Sentiment Analysis on Tweets Using NLTK: An Introduction

Editor’s Note: This post is written for someone with basic knowledge of NLTK/Python and is a complement to existing resources. If you’re not in the NLTK-person demographic, I highly recommend you look at many wonderful other sources to get started first. Here’s a goodie

Sentiment analysis is a fancy word for a simple problem: can a machine evaluate if something is happy or sad? That simple problem is called classification, and can be applied to many different fields like finance, law, health care and so on. Today, we’ll use it for the entertainment industry and specifically for tweets about my fake movie, “Ross’s Excellent Adventure”.

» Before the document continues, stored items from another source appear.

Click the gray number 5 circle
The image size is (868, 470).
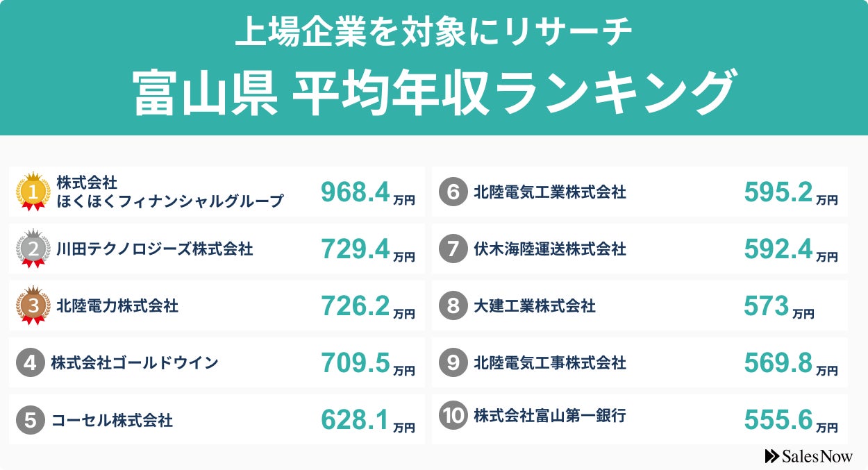point(30,420)
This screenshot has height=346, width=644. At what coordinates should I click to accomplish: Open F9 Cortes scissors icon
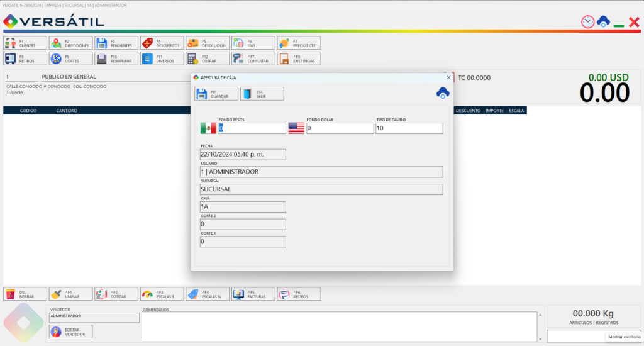(x=56, y=59)
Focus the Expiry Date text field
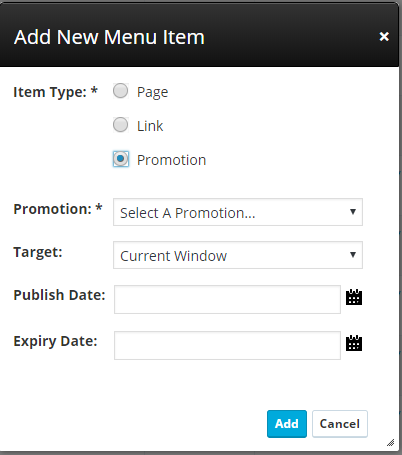This screenshot has height=455, width=402. click(227, 345)
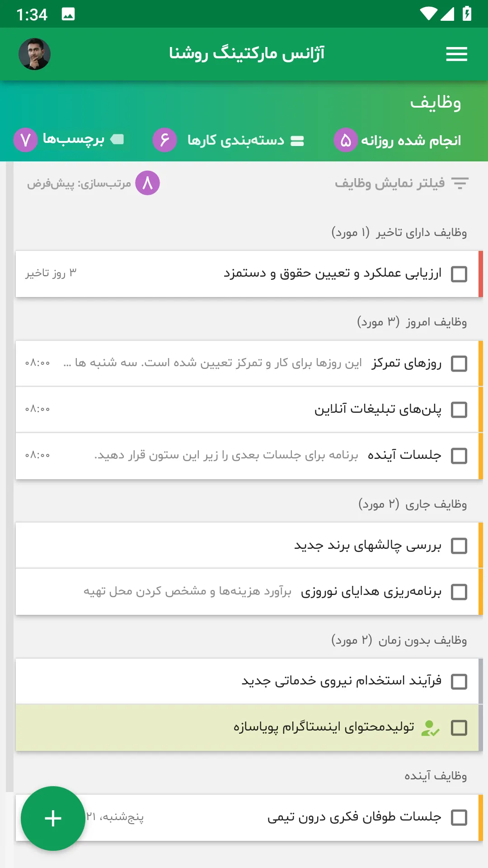Tap the assigned-user icon on تولیدمحتوای اینستاگرام

(430, 728)
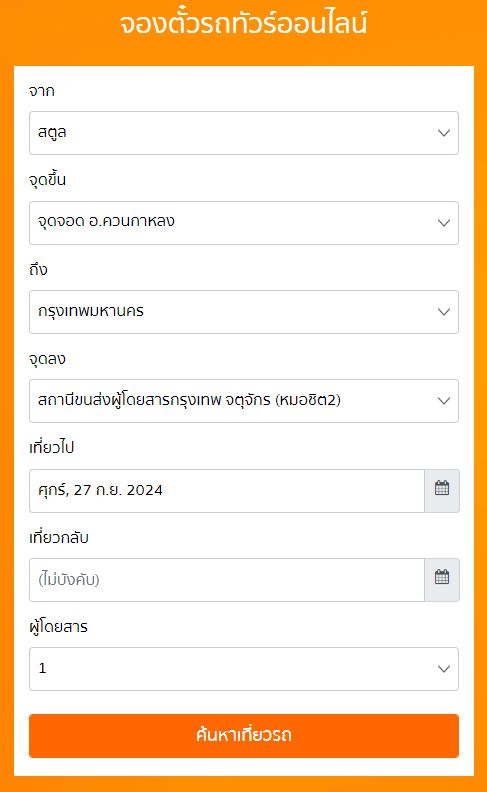Viewport: 487px width, 792px height.
Task: Click the จุดลง field label
Action: coord(47,359)
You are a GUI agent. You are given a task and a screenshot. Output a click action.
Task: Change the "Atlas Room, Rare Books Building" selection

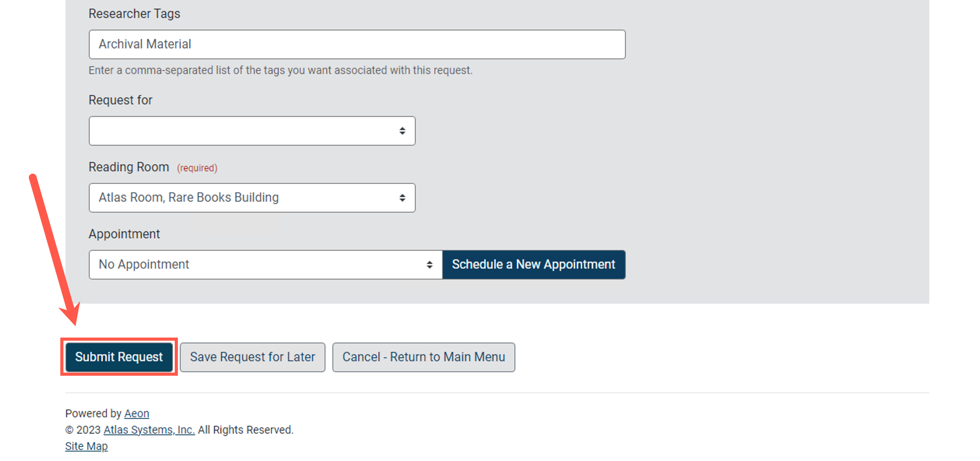pyautogui.click(x=252, y=198)
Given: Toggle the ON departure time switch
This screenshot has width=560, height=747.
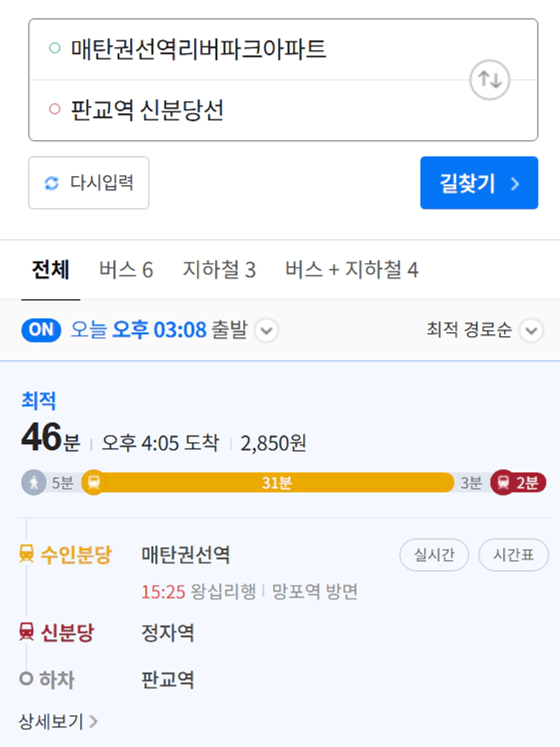Looking at the screenshot, I should (x=41, y=330).
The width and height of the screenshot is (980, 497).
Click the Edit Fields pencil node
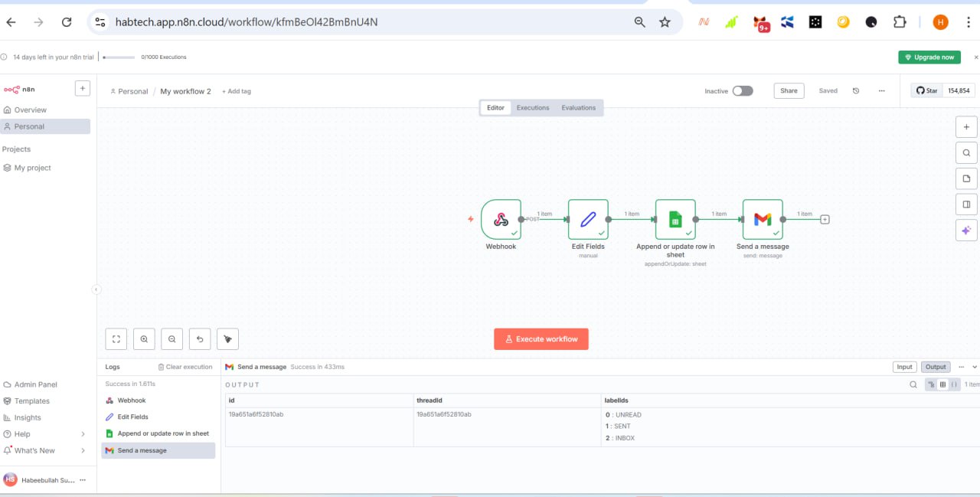588,220
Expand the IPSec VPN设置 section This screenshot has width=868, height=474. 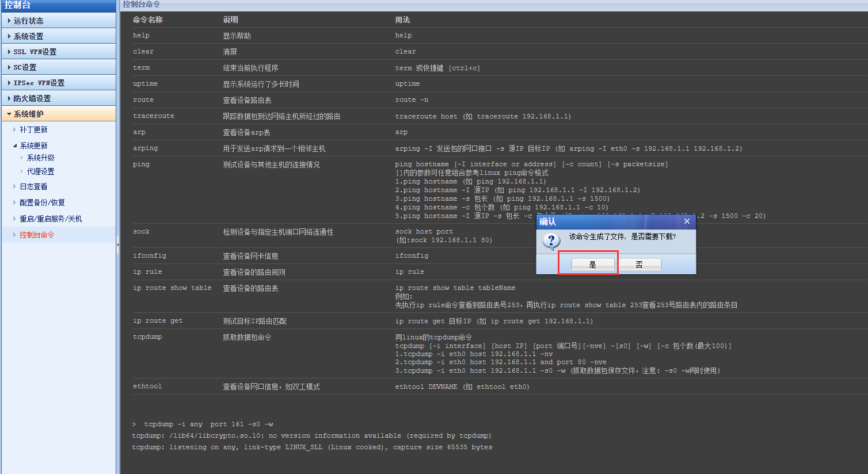(x=39, y=83)
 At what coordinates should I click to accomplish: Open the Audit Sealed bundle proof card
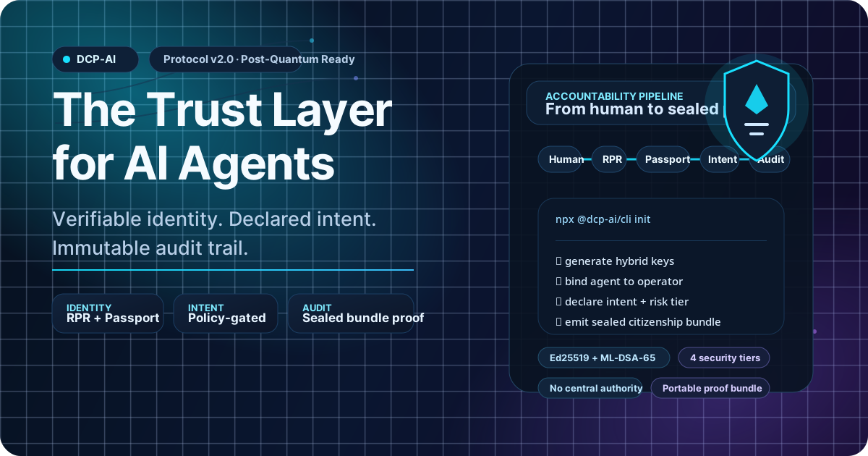pyautogui.click(x=351, y=313)
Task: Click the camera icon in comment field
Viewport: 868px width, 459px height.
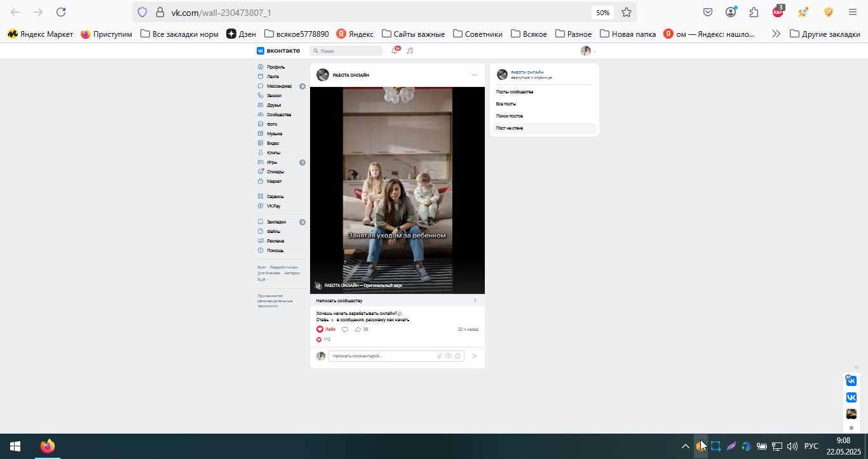Action: coord(449,356)
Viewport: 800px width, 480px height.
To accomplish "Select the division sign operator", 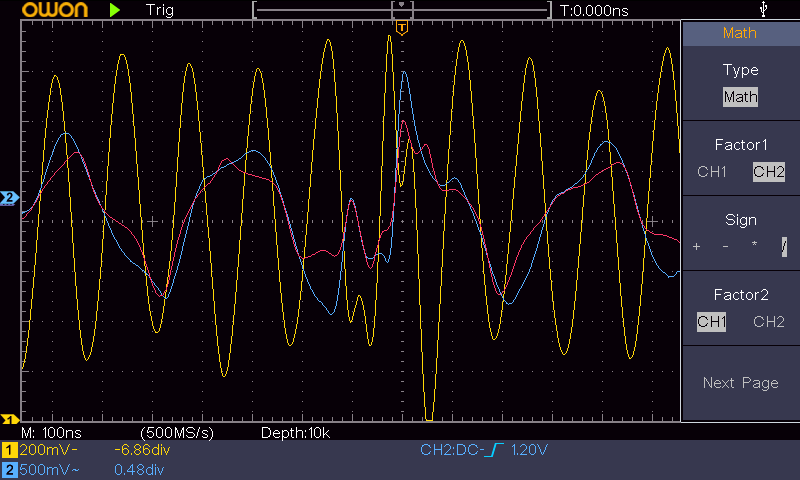I will click(x=783, y=247).
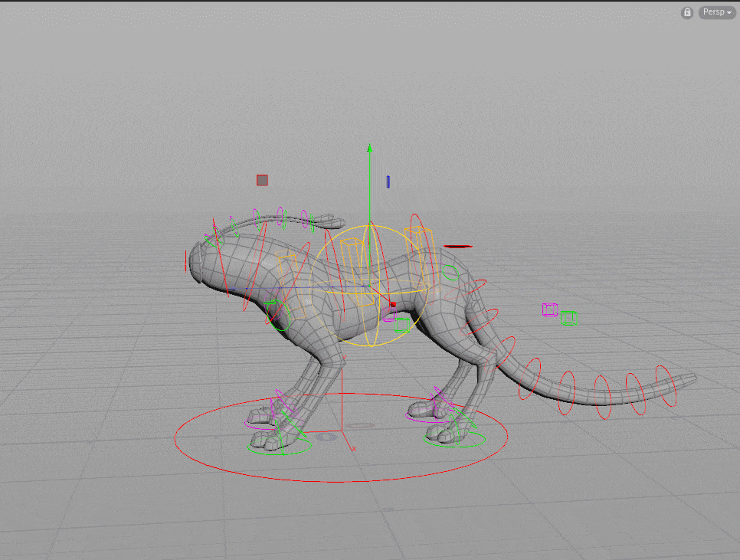740x560 pixels.
Task: Select the green circle control on the hip
Action: pyautogui.click(x=450, y=273)
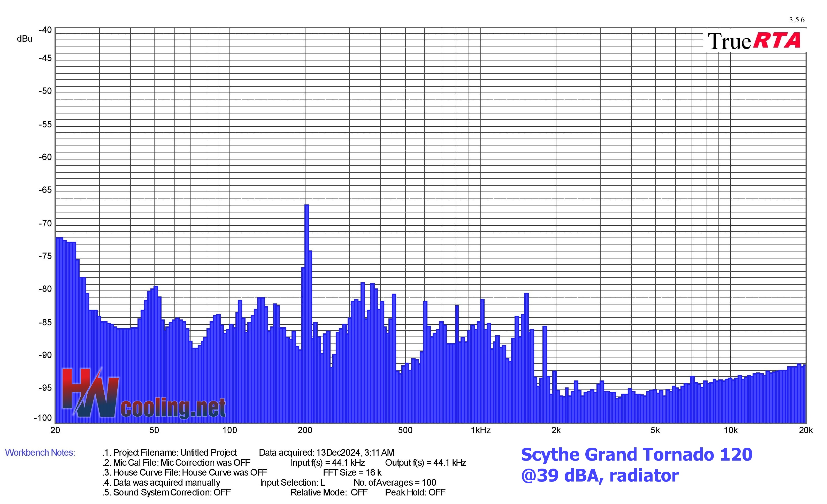Viewport: 827px width, 504px height.
Task: Click the 1kHz frequency axis label
Action: point(481,431)
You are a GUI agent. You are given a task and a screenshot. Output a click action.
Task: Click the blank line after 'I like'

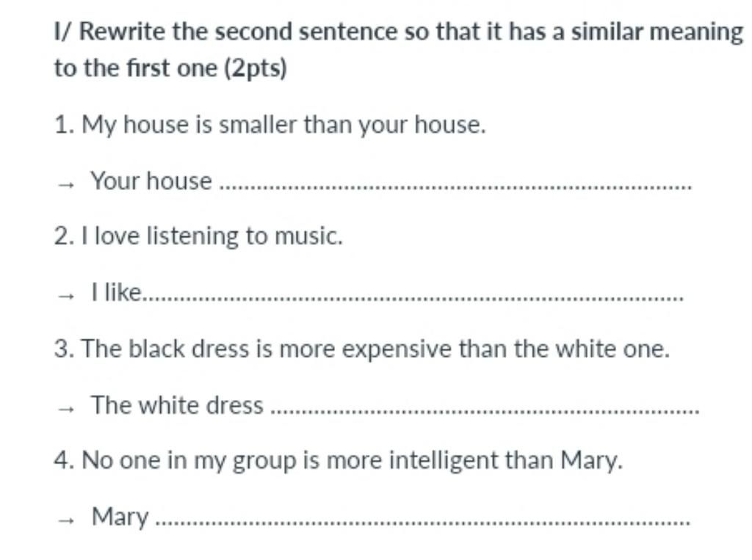coord(413,298)
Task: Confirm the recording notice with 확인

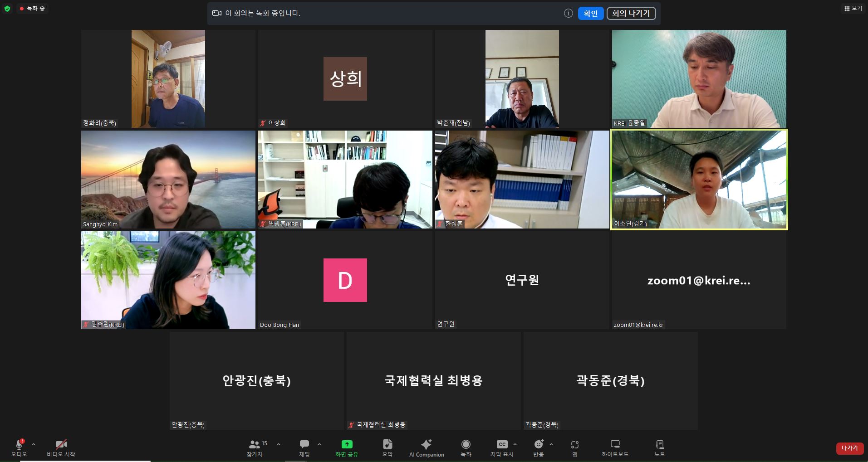Action: tap(590, 13)
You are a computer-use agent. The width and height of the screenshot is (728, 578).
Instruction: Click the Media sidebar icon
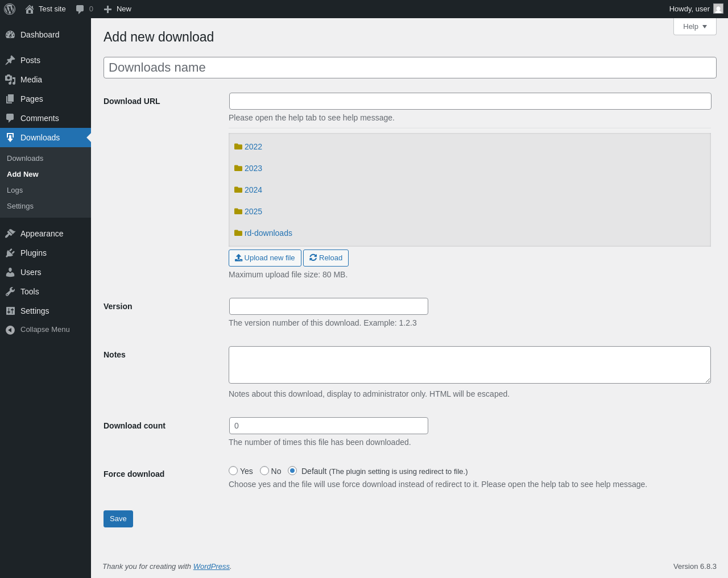pos(10,80)
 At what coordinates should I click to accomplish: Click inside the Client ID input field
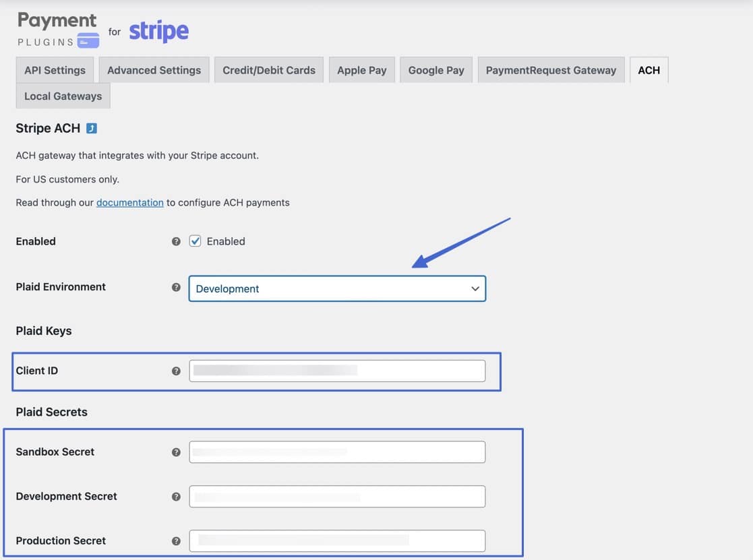[337, 371]
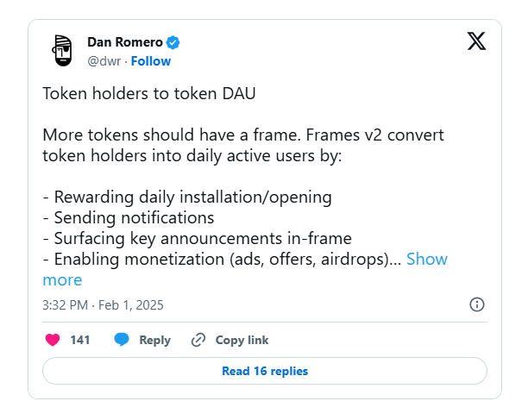Open Dan Romero's profile avatar
This screenshot has width=528, height=420.
point(60,52)
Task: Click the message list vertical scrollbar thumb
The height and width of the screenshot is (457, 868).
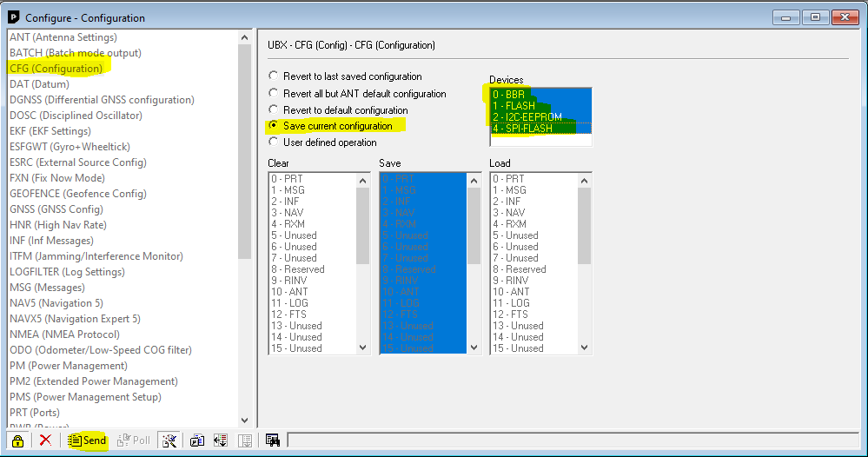Action: (x=245, y=151)
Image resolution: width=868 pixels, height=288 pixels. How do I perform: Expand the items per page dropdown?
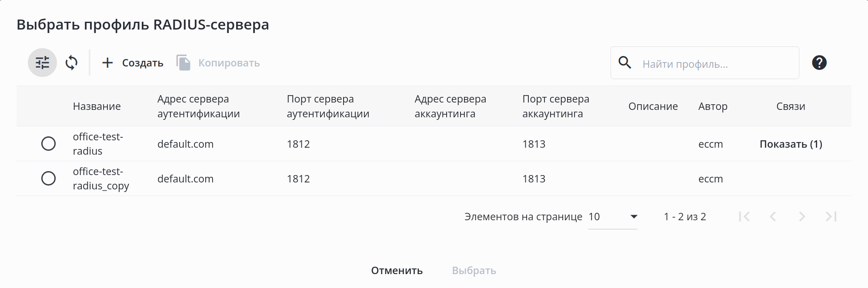click(x=613, y=217)
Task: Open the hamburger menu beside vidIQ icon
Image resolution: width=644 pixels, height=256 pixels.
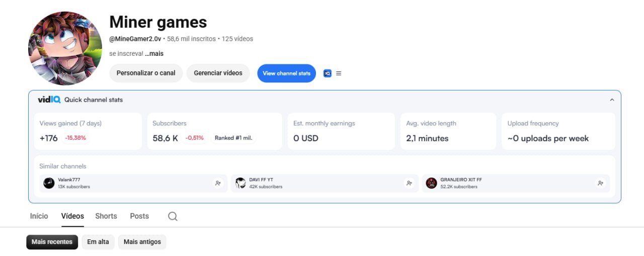Action: click(x=339, y=73)
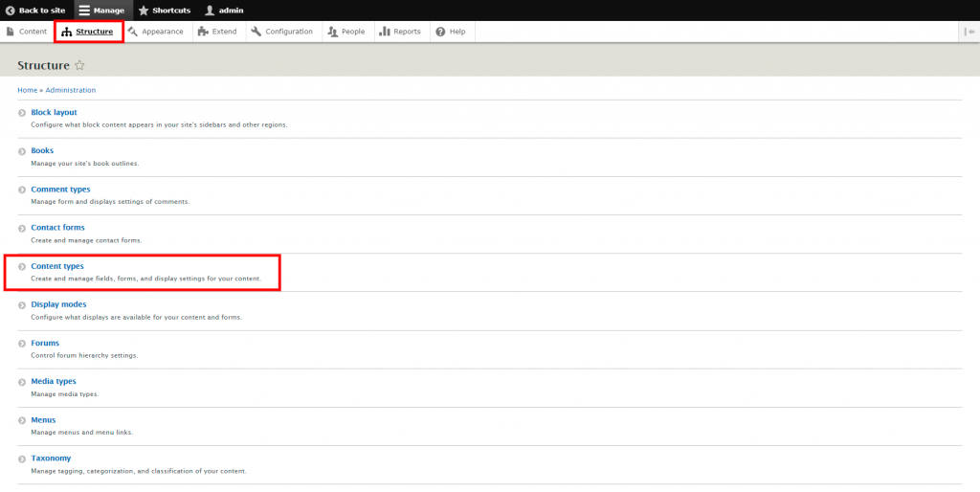Click the Extend puzzle piece icon
The height and width of the screenshot is (492, 980).
coord(203,32)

When it comes to basic sentiment analysis, we need two things:

1. A Corpus
2. A Feature Detector

Corpus

A corpus is a collection of already annotated texts. Our corpus is going to be a few tweets that we’ve marked as either “positive” or “negative.” Twitter strictly prohibits distributing their content without adhering to their “visual” rules, so it’s tough (and would be illegal) to find an already established corpus ready for download. Here’s some resources to get you started though. NLTK comes built in with a bunch of already annotated corpus’s, including one for movies, but I will ignore those so we can learn the entire process together. Here’s my corpus:

pos_tweets = [("I love this movie! You are #genius ross.", "positive"),
              ("How innovative #rossexad is. I was lol'ing the entire time. More more more!", "positive"),
              ("I feel great this morning after having watched this movie. ", "positive"),
              ("I feel alive. Love this. Really fun stuff. Hilarious. Love his humor", "positive"),
              ("I am so excited about the movie", "positive"),
              ("Love love this movie. I wish I could watch it 100 times. I really enjoyed myself", "positive"),
              ("He is my best friend", "positive")]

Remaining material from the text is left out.